* **ASSIGNMENT**:
Filter these entries, keeping only lines that hold the word "banner".

* **ENTRIES PROVIDED**:
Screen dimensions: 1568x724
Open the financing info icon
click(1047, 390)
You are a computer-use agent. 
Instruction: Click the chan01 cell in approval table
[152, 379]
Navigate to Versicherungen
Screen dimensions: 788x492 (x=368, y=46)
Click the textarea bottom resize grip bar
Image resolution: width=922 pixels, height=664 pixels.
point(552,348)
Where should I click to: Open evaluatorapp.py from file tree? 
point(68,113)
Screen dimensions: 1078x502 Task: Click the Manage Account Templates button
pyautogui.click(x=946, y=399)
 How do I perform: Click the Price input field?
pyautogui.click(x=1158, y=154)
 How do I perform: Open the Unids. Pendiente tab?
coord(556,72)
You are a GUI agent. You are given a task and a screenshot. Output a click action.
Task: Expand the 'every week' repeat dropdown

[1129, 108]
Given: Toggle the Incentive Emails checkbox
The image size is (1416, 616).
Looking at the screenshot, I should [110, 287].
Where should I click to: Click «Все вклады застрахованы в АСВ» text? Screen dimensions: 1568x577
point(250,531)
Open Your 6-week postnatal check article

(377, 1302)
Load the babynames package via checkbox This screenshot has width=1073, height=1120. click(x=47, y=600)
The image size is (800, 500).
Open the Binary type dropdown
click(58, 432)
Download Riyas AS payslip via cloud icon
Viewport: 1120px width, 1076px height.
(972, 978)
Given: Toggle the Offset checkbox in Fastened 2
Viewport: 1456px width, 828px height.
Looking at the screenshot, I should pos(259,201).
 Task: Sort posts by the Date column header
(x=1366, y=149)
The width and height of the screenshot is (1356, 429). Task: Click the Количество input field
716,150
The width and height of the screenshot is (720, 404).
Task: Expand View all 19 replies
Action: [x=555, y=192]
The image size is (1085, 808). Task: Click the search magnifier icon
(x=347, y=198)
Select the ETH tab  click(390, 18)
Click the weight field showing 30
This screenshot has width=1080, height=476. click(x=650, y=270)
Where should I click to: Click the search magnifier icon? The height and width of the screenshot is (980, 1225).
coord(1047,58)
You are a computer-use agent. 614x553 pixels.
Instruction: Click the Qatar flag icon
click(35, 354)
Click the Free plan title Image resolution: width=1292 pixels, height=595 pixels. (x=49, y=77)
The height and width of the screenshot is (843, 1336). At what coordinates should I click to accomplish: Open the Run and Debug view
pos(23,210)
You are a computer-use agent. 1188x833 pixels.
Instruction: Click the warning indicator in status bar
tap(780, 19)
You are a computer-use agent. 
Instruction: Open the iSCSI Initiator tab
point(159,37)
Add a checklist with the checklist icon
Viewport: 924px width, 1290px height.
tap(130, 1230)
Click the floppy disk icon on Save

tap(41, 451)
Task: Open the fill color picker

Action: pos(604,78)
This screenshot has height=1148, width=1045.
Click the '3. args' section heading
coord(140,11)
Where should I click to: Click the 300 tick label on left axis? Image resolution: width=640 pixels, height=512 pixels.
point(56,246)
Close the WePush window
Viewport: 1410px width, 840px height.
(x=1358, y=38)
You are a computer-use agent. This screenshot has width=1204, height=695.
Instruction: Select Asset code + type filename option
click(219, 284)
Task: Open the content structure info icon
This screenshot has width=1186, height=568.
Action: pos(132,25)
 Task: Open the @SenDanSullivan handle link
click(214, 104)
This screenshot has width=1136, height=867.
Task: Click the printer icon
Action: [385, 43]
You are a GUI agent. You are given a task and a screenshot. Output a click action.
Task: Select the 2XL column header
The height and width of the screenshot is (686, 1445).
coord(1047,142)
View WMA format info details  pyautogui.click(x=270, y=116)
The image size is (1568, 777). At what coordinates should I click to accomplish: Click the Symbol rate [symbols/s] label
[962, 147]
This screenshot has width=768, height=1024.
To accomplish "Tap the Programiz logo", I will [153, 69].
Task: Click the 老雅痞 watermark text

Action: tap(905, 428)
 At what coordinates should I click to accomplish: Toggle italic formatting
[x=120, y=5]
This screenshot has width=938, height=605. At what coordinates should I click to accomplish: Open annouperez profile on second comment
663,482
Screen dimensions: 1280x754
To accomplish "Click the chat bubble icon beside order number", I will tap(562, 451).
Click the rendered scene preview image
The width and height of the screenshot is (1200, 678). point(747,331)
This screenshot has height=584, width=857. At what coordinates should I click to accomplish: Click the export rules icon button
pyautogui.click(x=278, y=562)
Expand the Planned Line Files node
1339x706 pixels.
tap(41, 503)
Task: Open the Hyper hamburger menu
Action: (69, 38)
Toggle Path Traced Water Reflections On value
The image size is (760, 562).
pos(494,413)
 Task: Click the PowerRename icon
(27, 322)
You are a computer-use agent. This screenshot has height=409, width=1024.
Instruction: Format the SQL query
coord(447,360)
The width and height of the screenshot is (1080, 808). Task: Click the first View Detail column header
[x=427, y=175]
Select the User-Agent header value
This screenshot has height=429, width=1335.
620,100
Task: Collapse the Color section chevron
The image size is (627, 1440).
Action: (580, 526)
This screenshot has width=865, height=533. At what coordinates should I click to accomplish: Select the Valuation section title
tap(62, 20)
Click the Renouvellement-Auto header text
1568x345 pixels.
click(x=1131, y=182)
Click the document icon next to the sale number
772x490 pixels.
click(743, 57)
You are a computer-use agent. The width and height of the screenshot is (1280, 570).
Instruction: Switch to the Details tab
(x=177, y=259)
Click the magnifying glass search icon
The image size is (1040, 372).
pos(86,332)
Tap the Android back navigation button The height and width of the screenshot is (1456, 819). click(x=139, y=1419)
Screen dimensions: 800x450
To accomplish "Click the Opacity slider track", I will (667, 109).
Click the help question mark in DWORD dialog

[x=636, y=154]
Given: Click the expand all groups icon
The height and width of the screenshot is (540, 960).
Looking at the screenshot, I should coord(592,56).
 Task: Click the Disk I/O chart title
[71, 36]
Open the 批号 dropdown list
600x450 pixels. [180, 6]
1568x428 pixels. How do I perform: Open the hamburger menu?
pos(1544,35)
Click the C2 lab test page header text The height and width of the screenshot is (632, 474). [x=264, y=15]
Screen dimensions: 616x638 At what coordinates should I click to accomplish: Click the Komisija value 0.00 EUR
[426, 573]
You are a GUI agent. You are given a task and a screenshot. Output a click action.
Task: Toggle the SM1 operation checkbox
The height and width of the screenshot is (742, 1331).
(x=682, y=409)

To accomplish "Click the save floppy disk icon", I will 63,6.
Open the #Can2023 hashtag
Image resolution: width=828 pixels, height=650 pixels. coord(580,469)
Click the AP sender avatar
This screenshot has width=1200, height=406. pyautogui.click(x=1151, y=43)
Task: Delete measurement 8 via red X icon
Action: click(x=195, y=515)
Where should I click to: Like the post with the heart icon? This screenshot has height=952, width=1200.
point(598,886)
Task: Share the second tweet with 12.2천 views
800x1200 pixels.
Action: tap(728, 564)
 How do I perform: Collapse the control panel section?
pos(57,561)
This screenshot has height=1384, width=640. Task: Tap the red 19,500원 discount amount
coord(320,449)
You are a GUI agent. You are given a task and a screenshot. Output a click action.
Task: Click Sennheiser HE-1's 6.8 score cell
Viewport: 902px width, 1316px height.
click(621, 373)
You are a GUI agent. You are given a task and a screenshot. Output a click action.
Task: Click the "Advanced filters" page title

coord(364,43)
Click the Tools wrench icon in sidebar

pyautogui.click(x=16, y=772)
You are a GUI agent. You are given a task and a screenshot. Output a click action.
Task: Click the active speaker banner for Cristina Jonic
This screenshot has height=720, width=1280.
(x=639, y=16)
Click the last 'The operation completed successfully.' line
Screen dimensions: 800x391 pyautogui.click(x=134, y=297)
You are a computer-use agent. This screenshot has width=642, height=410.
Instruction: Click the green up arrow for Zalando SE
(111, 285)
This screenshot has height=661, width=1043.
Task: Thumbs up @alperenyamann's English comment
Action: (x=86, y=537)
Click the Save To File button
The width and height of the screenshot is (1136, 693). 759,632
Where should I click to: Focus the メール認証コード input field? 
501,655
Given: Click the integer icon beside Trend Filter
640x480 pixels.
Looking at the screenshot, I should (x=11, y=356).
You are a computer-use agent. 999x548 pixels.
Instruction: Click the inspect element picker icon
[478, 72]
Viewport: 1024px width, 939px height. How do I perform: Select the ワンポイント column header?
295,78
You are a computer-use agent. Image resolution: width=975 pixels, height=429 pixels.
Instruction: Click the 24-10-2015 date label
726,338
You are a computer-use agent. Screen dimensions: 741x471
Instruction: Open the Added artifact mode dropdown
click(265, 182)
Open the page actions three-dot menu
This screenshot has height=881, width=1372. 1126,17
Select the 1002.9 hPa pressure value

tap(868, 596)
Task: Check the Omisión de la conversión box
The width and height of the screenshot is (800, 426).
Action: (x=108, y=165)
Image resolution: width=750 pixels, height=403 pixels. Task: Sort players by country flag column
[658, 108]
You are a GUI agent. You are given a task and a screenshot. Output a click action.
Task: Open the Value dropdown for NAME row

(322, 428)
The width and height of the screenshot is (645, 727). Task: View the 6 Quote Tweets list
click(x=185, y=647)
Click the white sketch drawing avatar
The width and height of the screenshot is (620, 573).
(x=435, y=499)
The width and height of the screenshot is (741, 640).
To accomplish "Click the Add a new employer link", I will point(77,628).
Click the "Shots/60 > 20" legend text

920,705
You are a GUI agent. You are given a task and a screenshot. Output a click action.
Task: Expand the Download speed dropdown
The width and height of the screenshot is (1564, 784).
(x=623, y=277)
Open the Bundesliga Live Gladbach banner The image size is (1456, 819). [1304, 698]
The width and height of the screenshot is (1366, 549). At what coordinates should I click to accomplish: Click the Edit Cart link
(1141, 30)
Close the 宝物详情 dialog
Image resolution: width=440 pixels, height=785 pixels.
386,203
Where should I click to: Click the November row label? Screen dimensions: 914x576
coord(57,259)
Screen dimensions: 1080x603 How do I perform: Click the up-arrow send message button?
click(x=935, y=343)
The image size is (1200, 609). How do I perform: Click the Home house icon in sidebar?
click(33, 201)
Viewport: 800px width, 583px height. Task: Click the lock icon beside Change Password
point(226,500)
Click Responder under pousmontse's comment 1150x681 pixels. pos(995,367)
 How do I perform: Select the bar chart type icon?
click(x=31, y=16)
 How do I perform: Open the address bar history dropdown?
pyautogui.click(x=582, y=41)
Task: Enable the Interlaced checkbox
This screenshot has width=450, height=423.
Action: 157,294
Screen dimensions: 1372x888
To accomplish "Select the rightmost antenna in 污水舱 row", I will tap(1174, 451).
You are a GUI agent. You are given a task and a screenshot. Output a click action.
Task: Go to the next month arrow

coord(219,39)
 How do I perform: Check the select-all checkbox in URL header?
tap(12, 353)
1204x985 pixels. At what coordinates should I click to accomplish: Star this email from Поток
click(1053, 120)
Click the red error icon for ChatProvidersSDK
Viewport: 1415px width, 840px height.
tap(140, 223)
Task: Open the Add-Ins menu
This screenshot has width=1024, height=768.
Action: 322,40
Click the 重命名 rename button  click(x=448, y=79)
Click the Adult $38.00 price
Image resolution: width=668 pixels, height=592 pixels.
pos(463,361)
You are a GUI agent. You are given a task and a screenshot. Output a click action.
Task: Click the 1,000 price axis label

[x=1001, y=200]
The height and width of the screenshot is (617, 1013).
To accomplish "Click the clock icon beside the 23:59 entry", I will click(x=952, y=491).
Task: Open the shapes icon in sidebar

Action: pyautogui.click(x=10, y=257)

* **SOLUTION**:
Task: Click the active speaker banner for Cristina Jonic
Open the Bundesliga Live Gladbach banner The image size is (1456, 819). [1304, 698]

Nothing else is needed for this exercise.